Limitations on UDL?



  • Hi there!

    I’ve created my own UDF to be used with a C-style scripting language. Unfortunately, I ran into a few limitations with this function or I just miss the obvious steps to take here. That’s why I’m asking.

    E.g. numbers. Numbers are only recognised (and styled) as such if surrounded by spaces. So " 5 " is okay. But this does not really cover the reality of programming, I guess? At least not my style. Functions calls like “foo(5)” are not out of the ordinary. I’ve never seen someone using spaces there. I fixed that by making ( ) Delimiters (without any styling) and allow nesting of numbers. But then it fails at this: “foo(5, 5)”. The second one is styled, the first one not (because of the comma).
    It’s the same with keywords. true and false are keywords and are recognised if surrounded by spaces or ( ) (because of nesting). But a simple “var bar = false;” fails because of ; after the false.

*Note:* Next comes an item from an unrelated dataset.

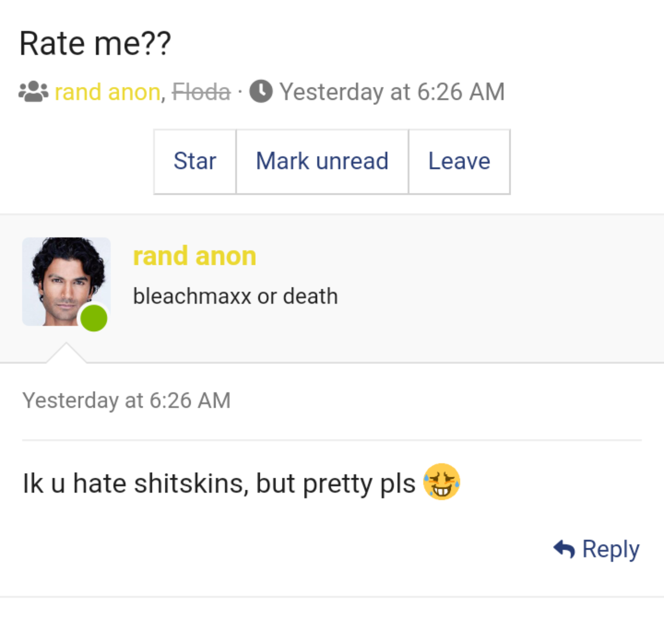Screen dimensions: 664x618
Task: Open rand anon in the participants list
Action: (108, 92)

    Is there something I’m not seeing here or are these things just limitations of UDLs?



  • @Felix-Wagner

    Yes, UDL has some limitations but those two can be solved if you still have a delimiter
    style option and are willing to add the comma to the operators list.

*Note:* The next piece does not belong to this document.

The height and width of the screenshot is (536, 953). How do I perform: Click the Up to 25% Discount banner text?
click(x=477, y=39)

    I would define ; as the open delimiter and ((EOL)), then it should look like

    Cheers
    Claudia



  • Thanks a lot. That was exactly the kind of trickery I needed!

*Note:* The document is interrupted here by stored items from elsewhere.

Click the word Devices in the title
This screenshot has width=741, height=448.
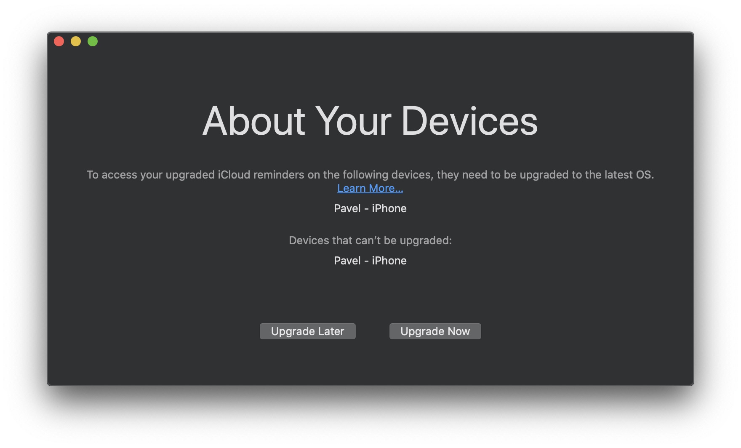coord(469,121)
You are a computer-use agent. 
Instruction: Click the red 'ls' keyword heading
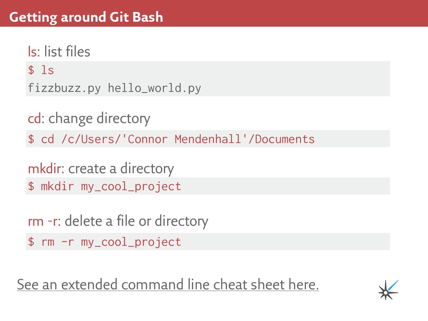pos(32,52)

  • I have some numbers not being styled as well. I already have the comma in the operators list as well as the semi-colon as the open delimiter and ((EOL)) as the close

    The 2728 in this example is styled properly: [Info(“List”, “JohnRay”, “2.0.0”, Resource = 2728)]

    yet… these are not:
    float compareRadius = 50;
    float apcRadius = 100.0f;

    I don’t know what is needed to help figure it out. Let me know and I will post.



  • @CatMeat

    The issue with lexing/parsing is always when having “glued” characters, means
    how can a lexer/parser know that 100.0f is really the number and not 100.0f; ?

    As UDL can only parse the given string and can’t really do any lexical analysis,
    as it don’t know the language, we need to tweak,hack around such complications.

    In the given case, I would use = as an open and semicolon as closing char in a delimiter
    which is setup with the same color as the default color and allowing nesting with numbers.
    But this could be that it breaks other things, may I ask which language you are trying to build?